If there’s been one constant spanning David Cross’ thirty-plus years in comedy, it’s been his ability to hone in on the specifics of what makes people tick – whether it’s for laughs, shock value, or just to piss them off. Cross, whose diverse body of work continues to influence generations of comics and actors, isn’t resting on his laurels, and is probably busier than he has ever been.
Between putting finishing touches on his latest creation, a TV series called Bliss that premiered a few months ago on Sky One in the UK, and preparing to tour his newest hour of material in David Cross: Oh Come On, Cross also shot episodes of Arrested Development, Archer, Goliath, and had roles in a couple of feature films. Throughout it all, Cross and his partner, actress Amber Tamblyn, welcomed their first child in February 2017.
Cross and I connected over the phone in late June of this year, just a few dates after the kick off of the Oh Come On tour. He was at his place in Brooklyn, a rare day off back at home before the real grind of the summer schedule. Cross was as funny, absurdist, and direct as I expected him to be – with a certain degree of guardedness that seems natural for someone who has spent a majority of their life making provocative statements in the public eye.
David Cross performs at Washington DC’s Warner Theatre on August 2. His latest special, Making America Great Again, is available on Netflix.
Brightest Young Things: How’s fatherhood treating you? How’s everything in New York?
David Cross: Everything so far, so good. The weather in New York is great, so I want to thank the Jews for that. I’m not one of those guys who’s just bitching about the Jews when the weather is bad – I also want to thank them for the nice days as well. It’s a really lovely day here.

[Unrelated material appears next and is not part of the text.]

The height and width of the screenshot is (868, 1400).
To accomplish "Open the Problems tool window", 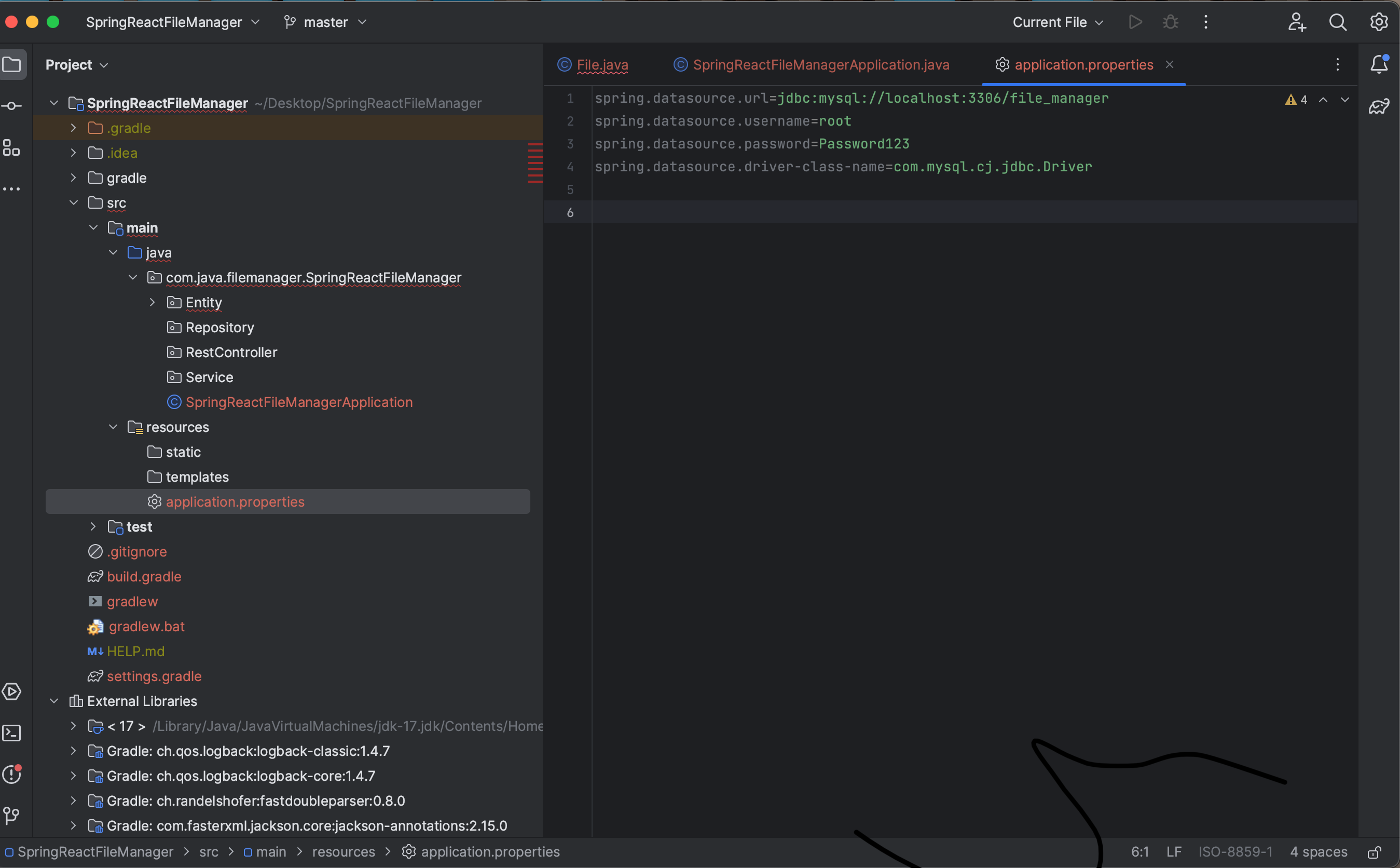I will (12, 774).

BYT: Giving credit where credit is due.
Cross: You know, I just learned that from an African American City Council member – I can’t remember his name [note: Washington DC Council Member Trayon White Sr.] – who said the Jews control the weather, which is something I didn’t know. So now I know, and am acknowledging the good parts as well as the bad parts.

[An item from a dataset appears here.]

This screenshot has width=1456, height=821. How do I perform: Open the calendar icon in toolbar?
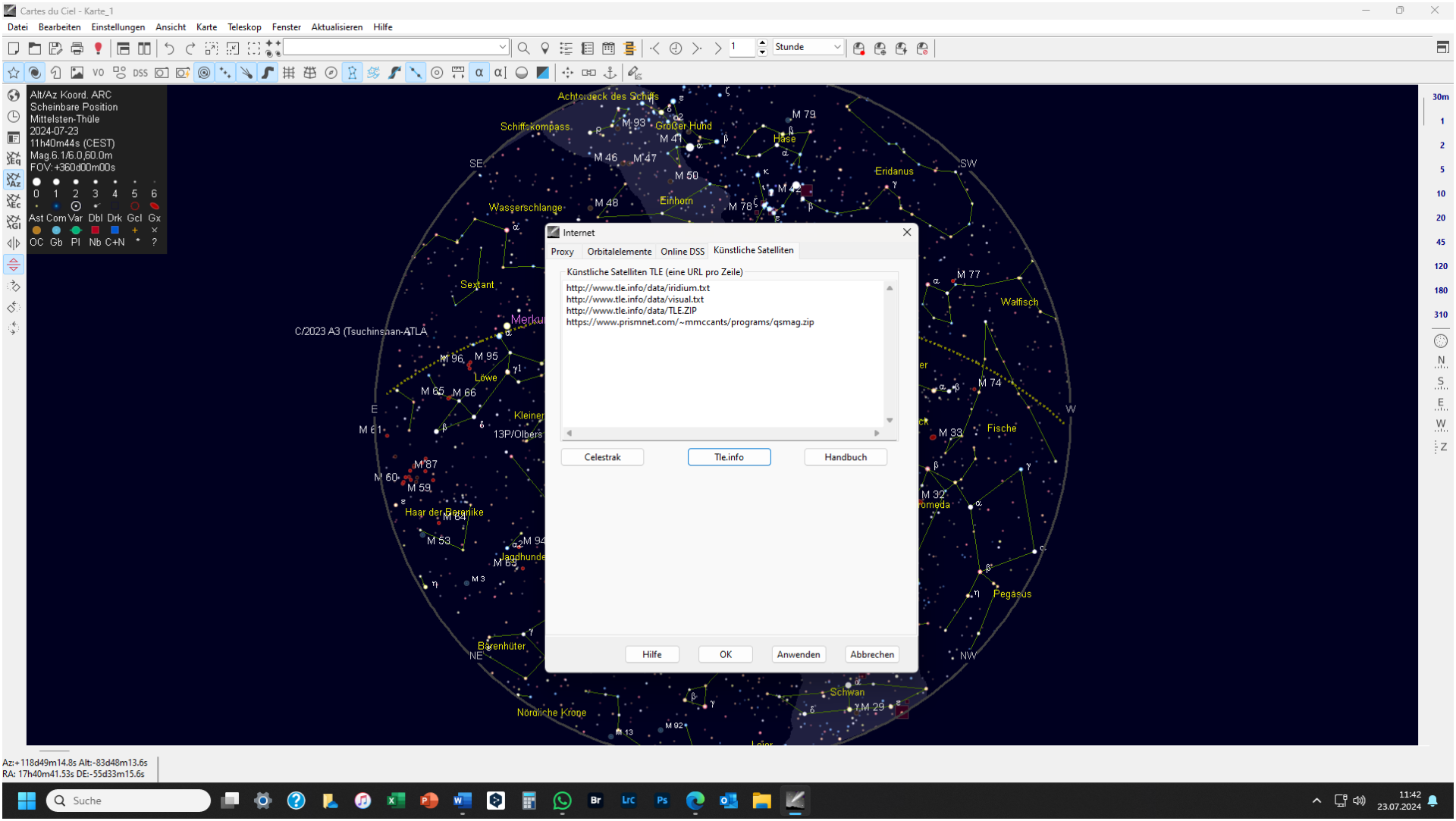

BYT: You’re familiar to most audiences as a comic, and have an extensive resume as a comedic actor: Mr. Show, Arrested Development, Archer, your stand-up specials. But you’ve also done some really wonderful dramatic work, including The Post and Eternal Sunshine of the Spotless Mind, and Alvin and the Chipmunks. Is there any difference in how you prepare for more serious roles? How do you get in the right frame of mind?
Cross: The serious roles – and there haven’t been many, but a handful more in indie movies – for those things I never prepare. I just go in, get drunk the night before, don’t sleep very much, fill up on Fritos and popcorn and onion rings, and stay awake for a couple of days. That’s how I approach that stuff.

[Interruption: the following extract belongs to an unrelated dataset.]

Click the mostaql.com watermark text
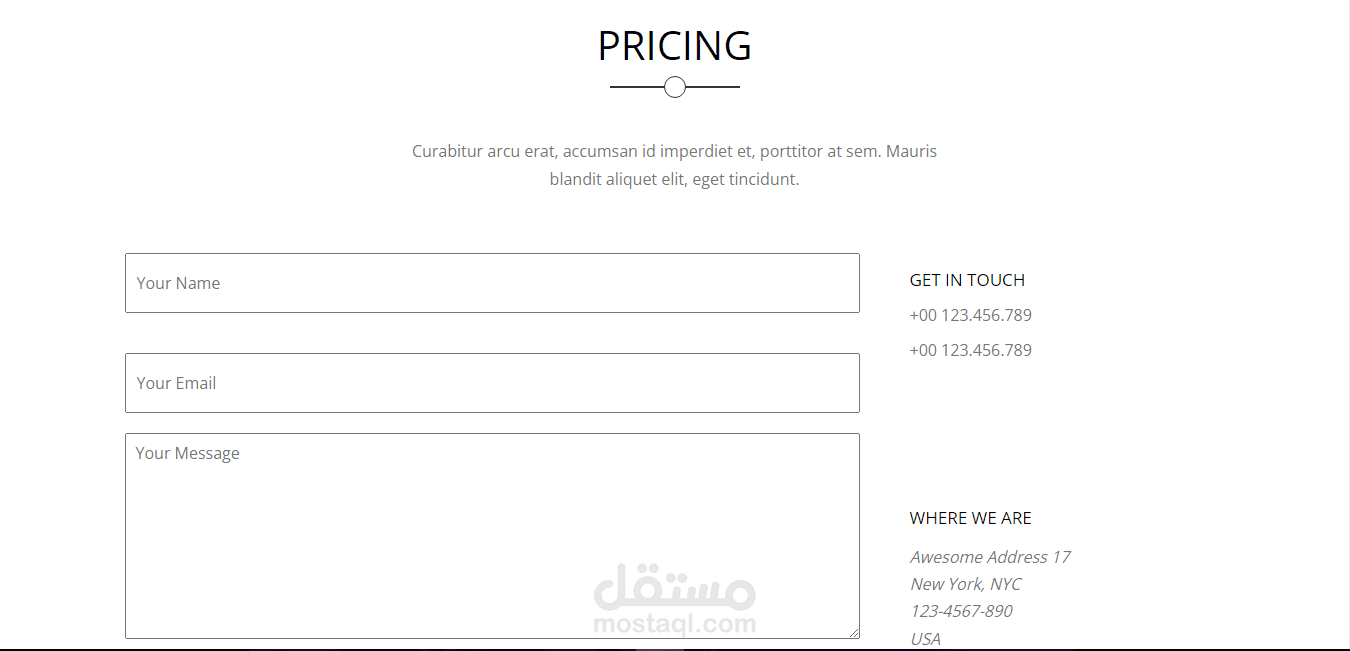This screenshot has height=651, width=1350. tap(675, 625)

For comedy stuff, I’ll work out with a personal trainer for about three months, and I’ll spend ten days at a silent retreat and try to be alone with my thoughts. I do Rolfing and put myself in a Skinner box for about a week. So, they’re different in that aspect.
BYT: Understandably. Would you say that you’ve gone “Hollywood” since you’ve been able to afford these silent, meditative retreats?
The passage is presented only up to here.